Moments such as the heartbreakingly frail All We Want Is Love – simply Brun, accompanied by an plucked acoustic guitar and a gentle sway of strings. It’s a song that shows off Brun’s beautifully expressive voice to its finest effect and, as long as John Lewis doesn’t decide to use it for its Christmas advert (as it’s the sort of track that can effortlessly pluck at the heartstrings), it’ll make for cosy listening for the long winter nights that are on the way. Miss You More is similarly goosebump-inducing, with Brun sounding for all the world like Kate Bush as she stakes a claim for break-up song of the year.
There’s more to When I’m Free than some gloriously mopey songs though – You Lit My Fire is a fierce feminist anthem, paying tribute to the various female trailblazers who “changed our game” while acknowledging that “the fight goes on” and the clattering percussion and Middle Eastern inspired rhythms of Shape Of A Heart is a genuinely startling moment. There are even elements of funk on Directions, while repeated listening unveils little surprises on each track – the delicate little hand claps on Black Notebook, or the choral backing vocals on the environmental anthem Better Than This.
It’s Brun’s voice that raises these already great songs to another level – it’s the sort of voice that can break with emotion one minute and then go soaring off the next moment, as on the beautiful ballad of Still Waters.
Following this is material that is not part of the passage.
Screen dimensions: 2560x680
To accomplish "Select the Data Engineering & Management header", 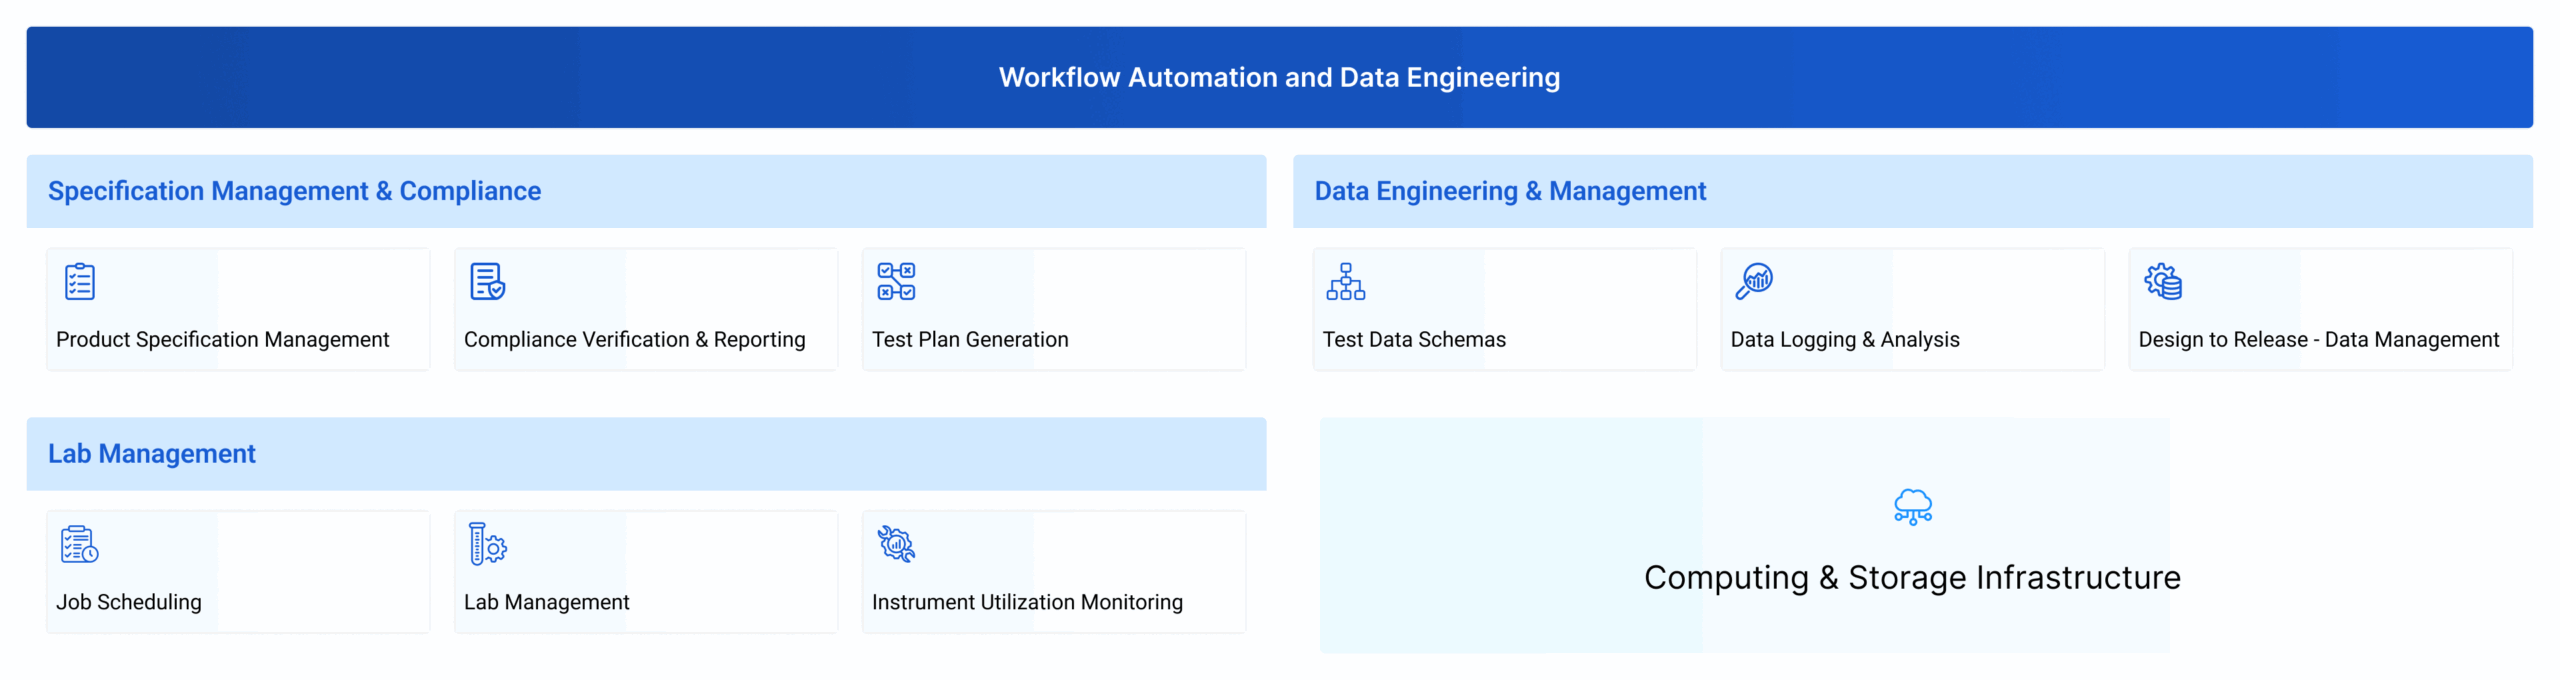I will [1509, 191].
Just listen to the way she delivers a line like “every day I just miss you more” in Miss You More, and try to keep your eyes dry. Brun’s is a voice that recalls the greats – names like the aforementioned Bush or Cocteau Twins‘ Liz Fraser, but keeps enough idiosyncratic phrasing to avoid any accusations of copyism.
That voice is at its best again on the appropriately titled Signing Off, which brings the album to a close – an album that showcases the development of an artist who seems to get better and better as the years roll by.